本文の抜粋 —
* * *

「天文学的数字です……」
そう語ったのは、「野党統一候補なら」と東京都知事選への出馬の以降を示した石田純一(62)。その結果、スポンサーからCM差し替えなどによる巨額の違約金を請求されたとして話題となった。結局11日に出馬は断念したものの、3億円ともいわれる都内の豪邸を売ることも考えるほどの事態となった。
「出馬すると、公職選挙法によりCMが流せなくなってしまいます。テレビCMは3日前までに予定を決めなければならず、そのため告示日である14日より前に進退を決める必要があったのです」(広告代理店関係者)
そんな“やっちまった”芸能人は石田だけでない。過去にも多くのスキャンダル芸能人たちの巨額違約金が報じられてきた。

* * *

取り組む問題 —
• 1. 石田純一と違約金の記事について、次の問いに答えてください。
(a) 石田純一の年齢は何歳と書かれていますか。
(b) 都知事選の告示日は何日ですか。
(c) テレビCMの予定は何日前までに決める必要がありますか。
• 2. 石田純一と違約金の記事の続きを、最後の文のあとから書いてください。
このあとの行は解答に使わなくてかまいません。

* * *

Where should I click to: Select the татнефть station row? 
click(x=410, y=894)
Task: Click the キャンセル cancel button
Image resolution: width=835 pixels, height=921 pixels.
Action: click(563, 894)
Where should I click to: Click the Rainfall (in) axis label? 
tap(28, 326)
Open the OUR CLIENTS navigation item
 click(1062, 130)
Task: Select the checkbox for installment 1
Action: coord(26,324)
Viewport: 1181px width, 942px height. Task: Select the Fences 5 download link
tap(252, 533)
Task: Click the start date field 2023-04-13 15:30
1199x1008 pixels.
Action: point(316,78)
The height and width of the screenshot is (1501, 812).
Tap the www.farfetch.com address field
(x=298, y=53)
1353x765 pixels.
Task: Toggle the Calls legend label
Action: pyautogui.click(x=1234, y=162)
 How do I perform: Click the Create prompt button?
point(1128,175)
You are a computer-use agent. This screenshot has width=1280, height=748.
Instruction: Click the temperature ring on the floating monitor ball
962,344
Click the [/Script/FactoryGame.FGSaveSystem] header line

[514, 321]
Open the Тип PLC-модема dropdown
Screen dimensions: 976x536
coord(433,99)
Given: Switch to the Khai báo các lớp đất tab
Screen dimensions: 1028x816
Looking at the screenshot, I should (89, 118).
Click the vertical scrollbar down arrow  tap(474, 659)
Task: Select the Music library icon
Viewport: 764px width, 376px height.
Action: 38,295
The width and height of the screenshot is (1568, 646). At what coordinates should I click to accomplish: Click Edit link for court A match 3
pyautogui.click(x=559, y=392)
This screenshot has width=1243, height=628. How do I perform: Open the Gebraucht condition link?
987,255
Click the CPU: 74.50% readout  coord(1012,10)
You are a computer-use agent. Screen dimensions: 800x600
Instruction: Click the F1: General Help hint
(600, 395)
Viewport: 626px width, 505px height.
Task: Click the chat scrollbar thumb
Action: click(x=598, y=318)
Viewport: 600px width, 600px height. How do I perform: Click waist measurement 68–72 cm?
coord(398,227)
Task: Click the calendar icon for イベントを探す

* * *

記述の解答 —
• 1.
(a) 62歳
(b) 14日
(c) 3日前

• 2.
黒木メイサ(28)は12年2月に赤西仁(32)とデキ婚。それが事務所にも事後報告だったため、大事故へと発展した。当時6社とCM契約をしていた黒木が事務所に与えた損害は6億円で、それをまだ彼女が返済しているとも報じられている。また3位の赤西もペナルティとしてツアー中止による違約金4億5千500万円を払うとも報じられていた。つまり夫婦で10億円以上もの巨額違約金を抱えかねないピンチに陥っていたのだ。
金額はあくまで報道をもとにしたもので、実際に支払われるかどうかはクライアントと事務所による協議の上で決定する。だがその金額の大きさは石田の「数千万円」が比にならないほどの巨額なものだ。
「差し替えは同じ商品の別バージョンがあればそれを流し、ない場合は自社の別CM、それもなければAC(公共広告機構)のものになるのですが、後者になるにつれて損害は大きくなる。そのためクライアントは事後報告を何より嫌うのです。また大手芸能事務所の場合はクライアントや代理店も“今後のお付き合い”を考えて穏便に済まそうとしますが、タレントが事務所に背信行為をすると後ろ盾も期待できません。その場合、タレント本人が巨額の違約金を支払うことになります」(前出・広告代理店関係者)
違約金対象となる事項は契約時にあらかじめ細かく決められており、内容はケースバイケース。だが、たいていの場合盛り込まれる“絶対NG”なものもあるようだ。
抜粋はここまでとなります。